Written by Charlie Jin:
I started actuarial science at 25 years old. It was June of 2012 when I decided to re-enroll at the University of Texas (where I had gone a few years back). I’ve always been uncertain about what I wanted to do, and in my younger years I seemed to have been disinterested in most of the options available and could not find much meaning behind even being in college in the first place (during 18-22 years old). You could have called me a…. weird kid.
However, I did have a major transformation at age 24, and it was actually my mother who recommended actuarial science. But…she has always said I’m not anything special in Math, and she stuck with that thought until my mid-20s. However, never close the book on anything! I seem to find actuarial science interesting. I always consider all possible scenarios when presented with practical problems, and I realized actuaries have to deal a lot with those. On exam P, there certainly was no shortage of those types of problems. I like to think about what I learned from actuarial books and consider how it applies to a practical circumstance, and that is where I find some of the material interesting.
However, at 25 years old, I had to begin actuarial science on page 1 by taking my first course: Probability 1. I had a long way to go, didn’t I? And at that age, there is a need to get things done fast. I dropped Probability that semester. In the Fall semester, I got a C- in it. I also got a D in Theory of Interest. On paper, it seemed like I was making very, very slow improvements, not very good for someone who was 25 and had to start all over again. I even left UTEXAS after that semester (again) partly because the classes moved too fast (a decision I did not regret), and tried my hand at self-studying. I took Exam P 4 times, and Exam FM 5 times. Yes, it took me a combined 9 total times to finally pass Probability in March of 2014 and Financial Mathematics in June of 2014. I seemed to have hit my peak around that period.
Maybe that looked like a sad academic history, but…. I’ve discovered that with studying for actuarial exams, there is always a slow processing/beginning period, then right after that comes a period of a strong upward climb and then finally…a peak. And always believe that those will be the 3 phases of each exam. With that mentality, you will develop a stronger will to power yourself through the exams. Your mind will tell you many times that this is too hard, and it will always feel the need to convince you to put it off and wait for another day. Studying will take a lot out of you and your mind will often get cramps. Pick yourself up and try again!
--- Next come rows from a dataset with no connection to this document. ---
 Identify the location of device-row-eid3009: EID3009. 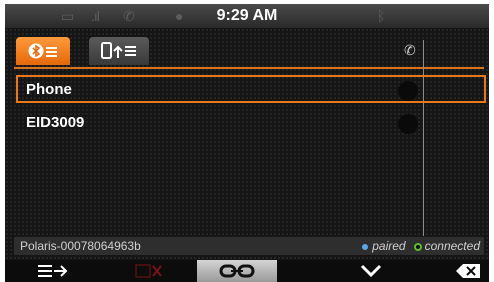
(251, 124).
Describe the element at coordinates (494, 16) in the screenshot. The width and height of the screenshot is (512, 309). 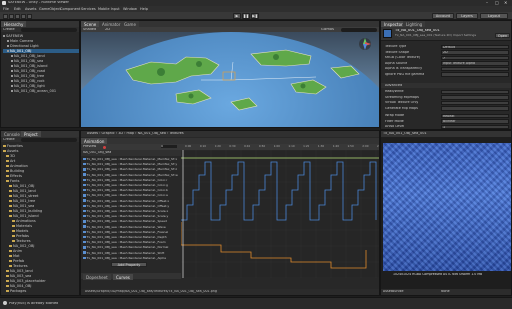
I see `layout-dropdown: Layout` at that location.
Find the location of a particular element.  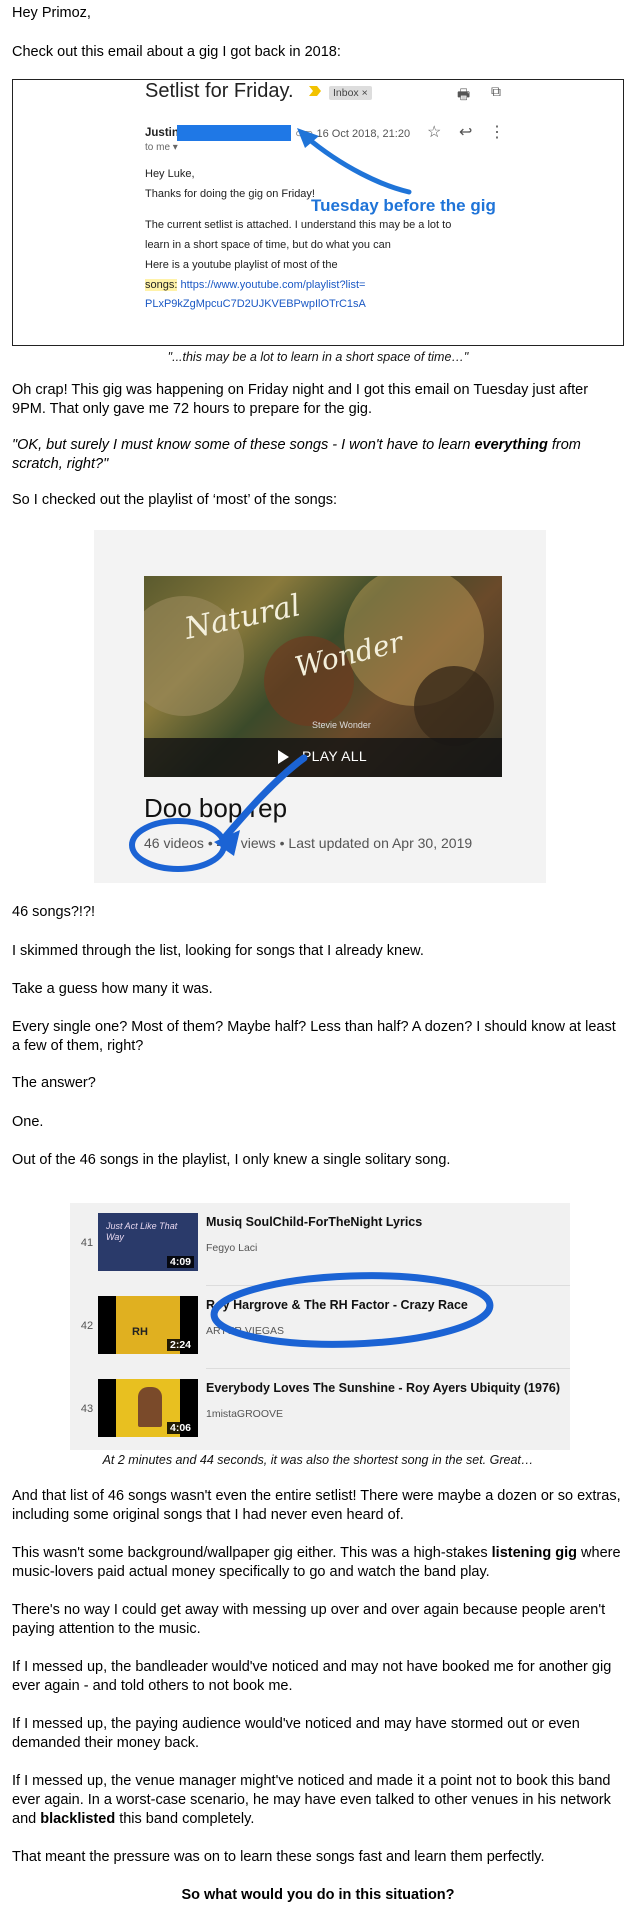

video-thumbnail: Just Act Like That Way 4:09 is located at coordinates (148, 1242).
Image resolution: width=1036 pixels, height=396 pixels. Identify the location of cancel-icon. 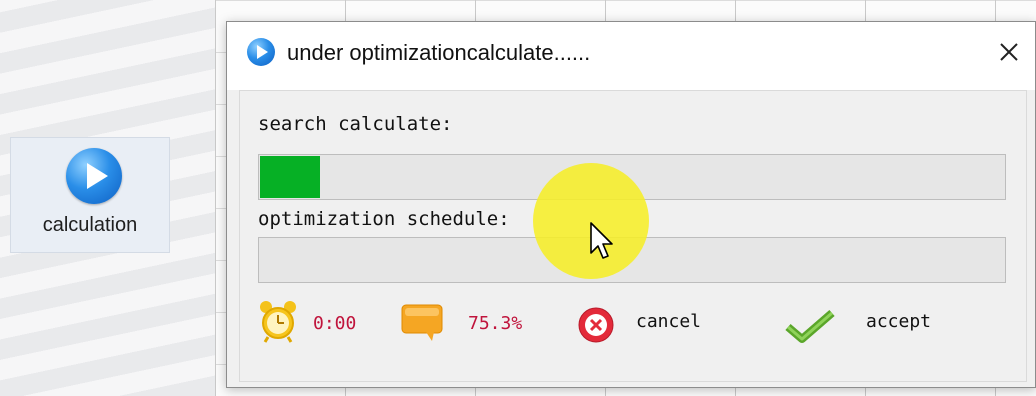
(596, 325).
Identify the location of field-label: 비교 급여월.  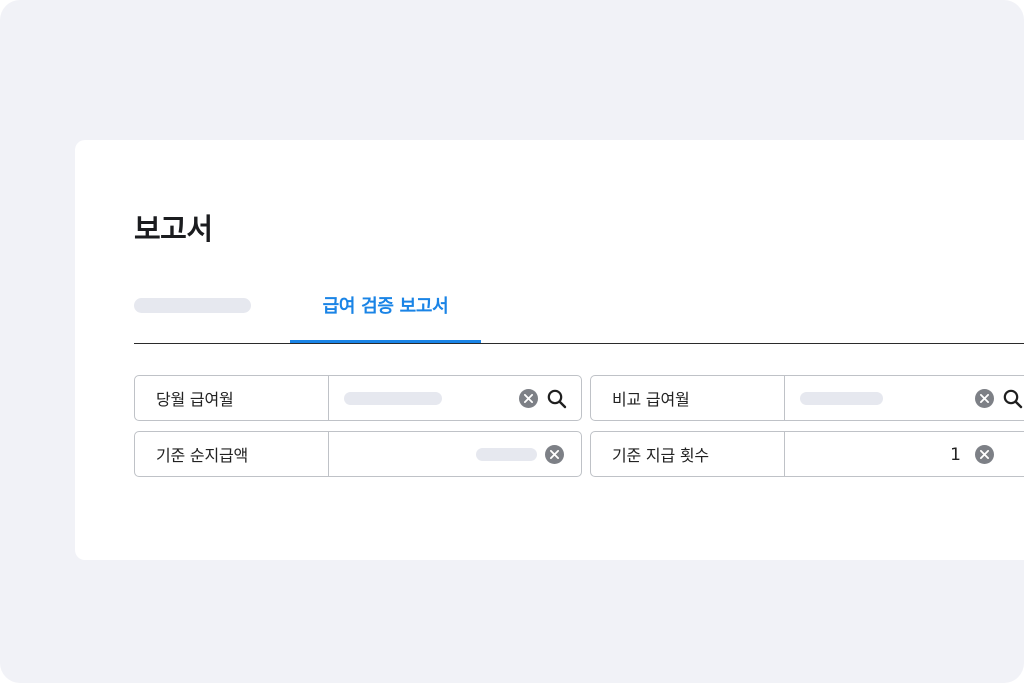
(688, 398).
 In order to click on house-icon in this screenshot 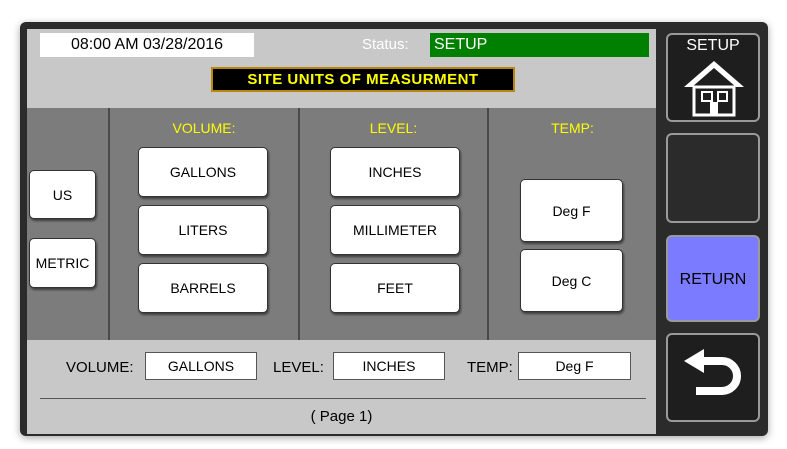, I will do `click(714, 89)`.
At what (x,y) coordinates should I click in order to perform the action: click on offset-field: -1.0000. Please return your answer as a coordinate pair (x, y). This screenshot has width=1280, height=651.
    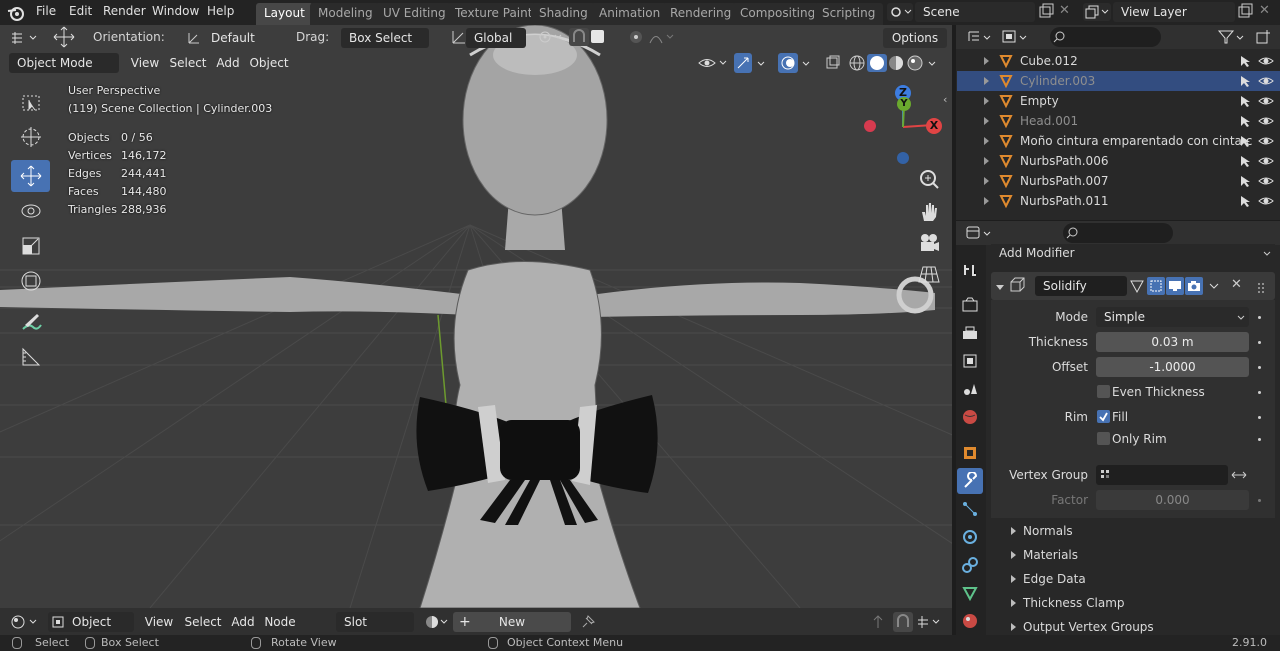
    Looking at the image, I should click on (1172, 367).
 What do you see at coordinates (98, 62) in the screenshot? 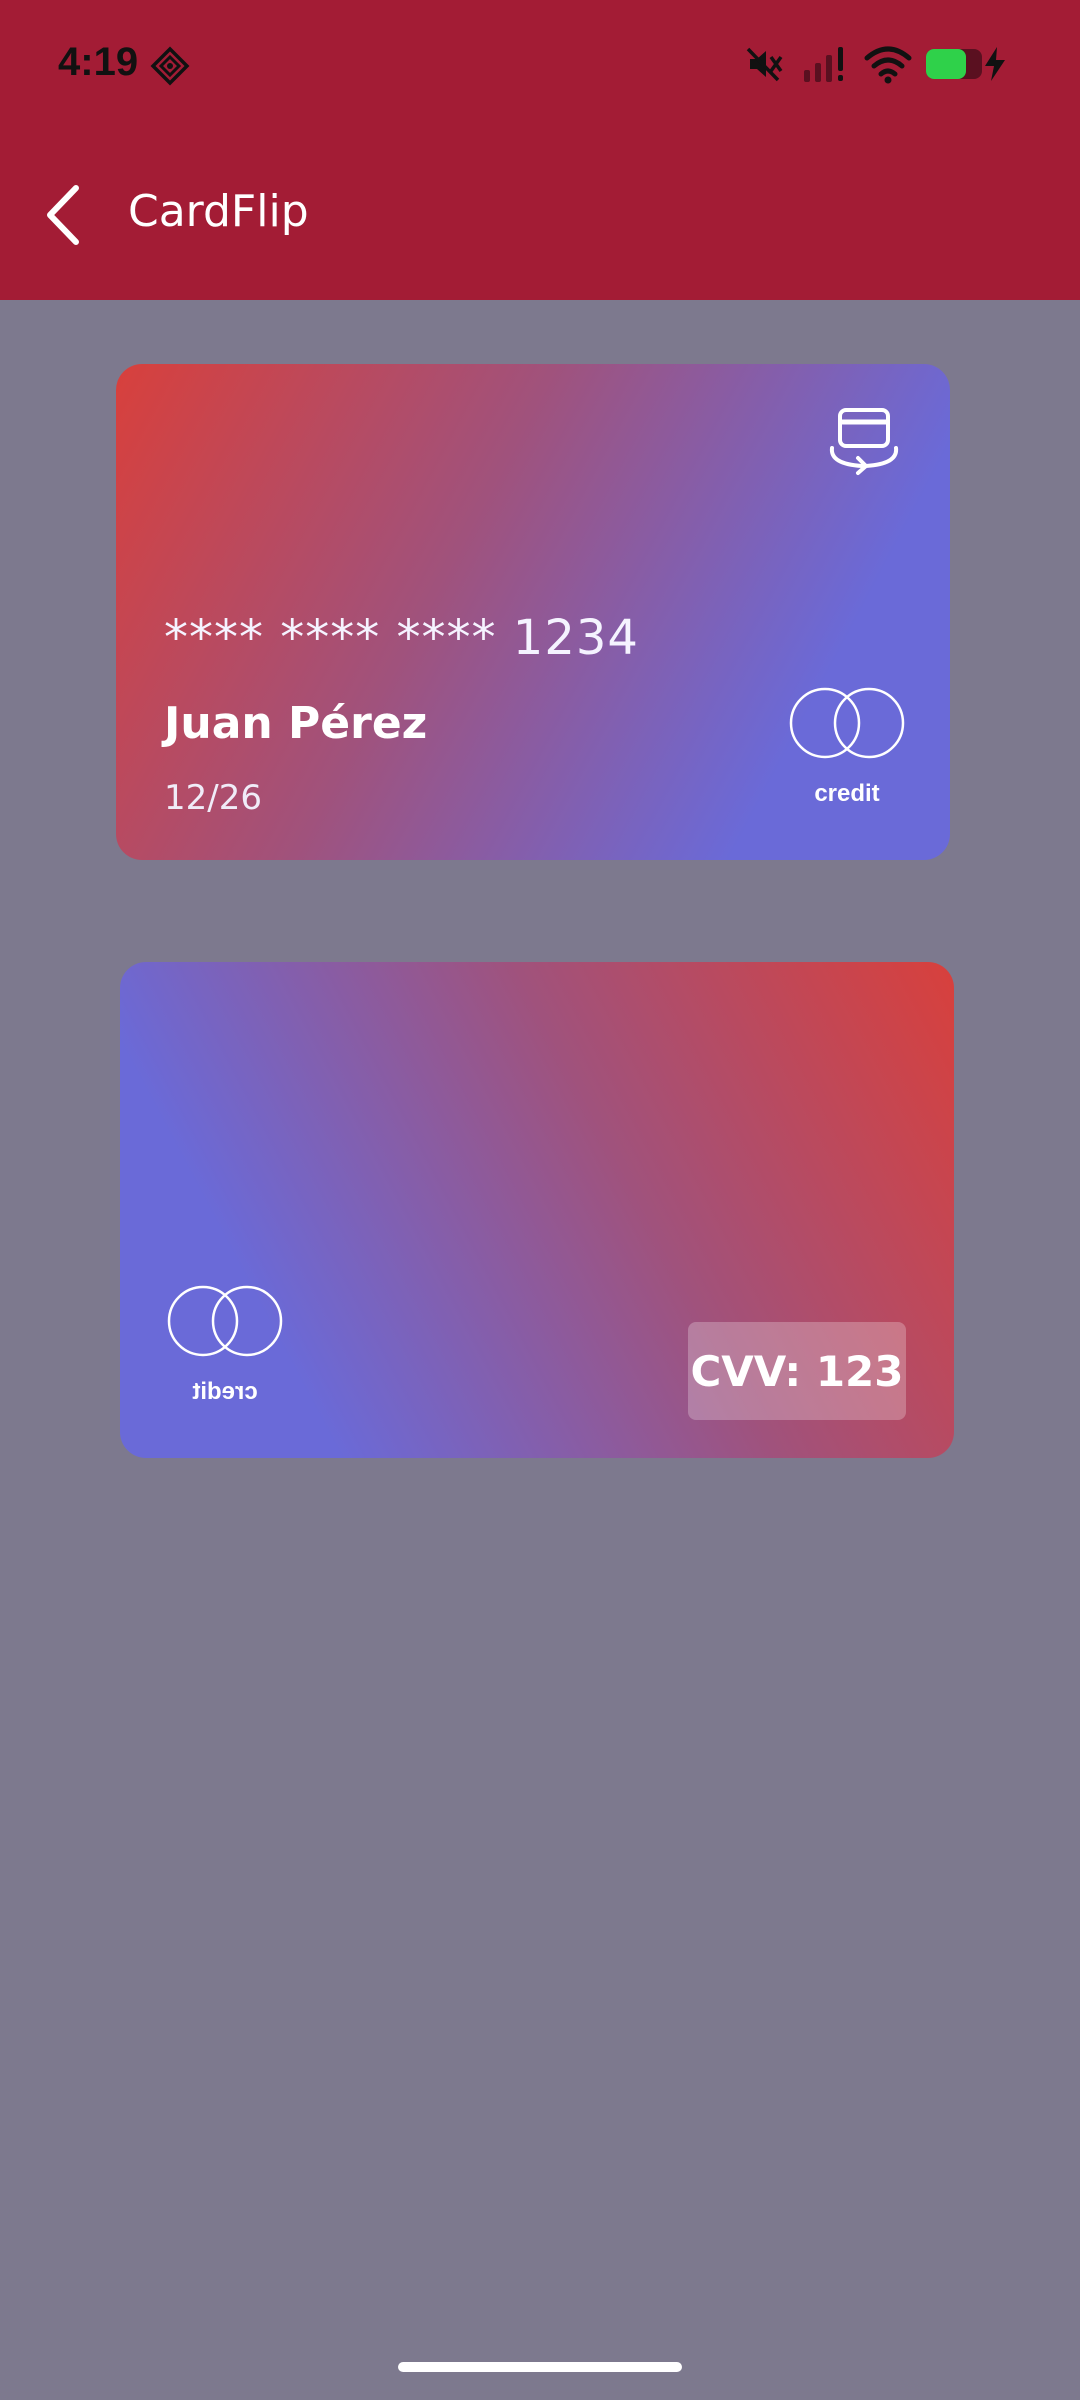
I see `status-time: 4:19` at bounding box center [98, 62].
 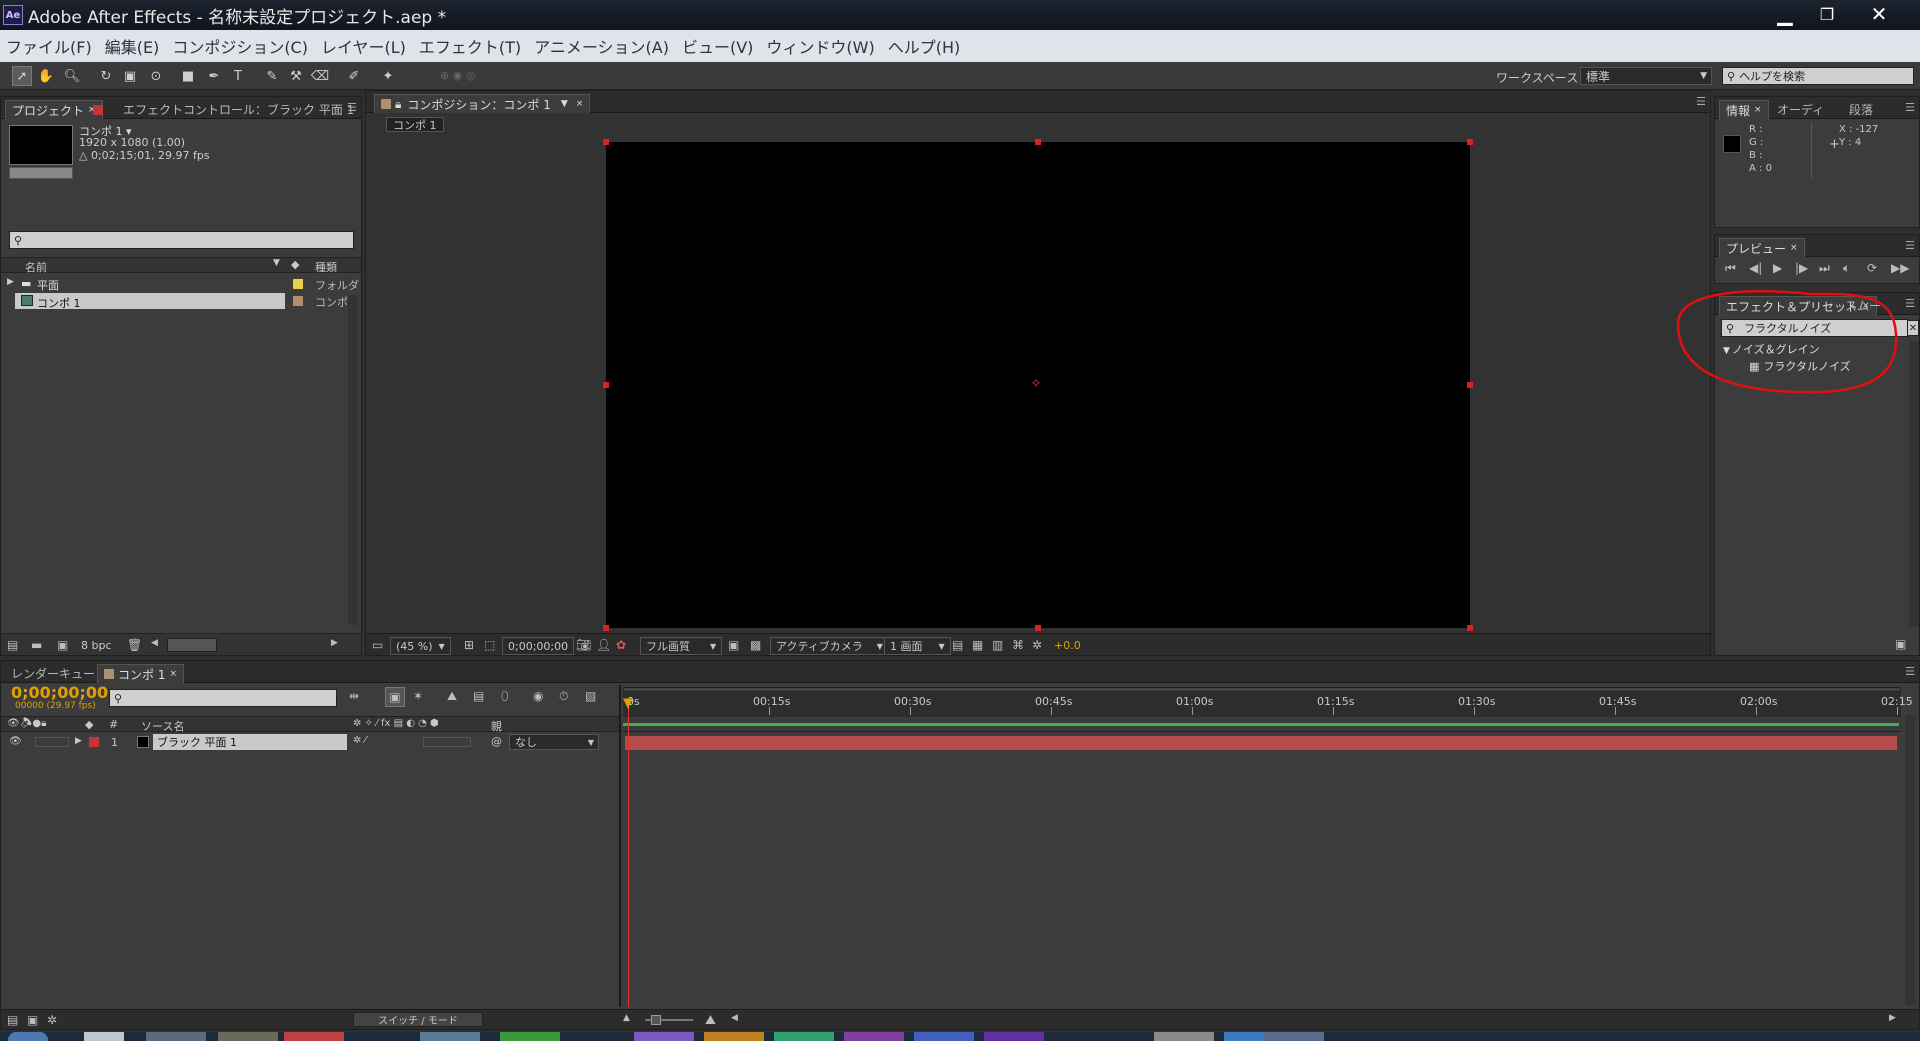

You will run into many things that are outside your comfort zone, but you have to make your un-comfort zone your comfort zone and that won’t be just one time. You CANNOT give up. It is easier to give up, but that is the one way you’re guaranteeing yourself that you will never succeed. Because everything takes work, that is the reality, difficult tasks cannot be done without work. However, I do believe it gets easier after the initial 2 exams.The exam content increases in difficulty, but your ability to handle the difficulties also increases. That makes your studying easier, but more importantly, you develop a stronger belief that you will pass later exams. I now move forward, attempting to begin my next task on the road to becoming an actuary.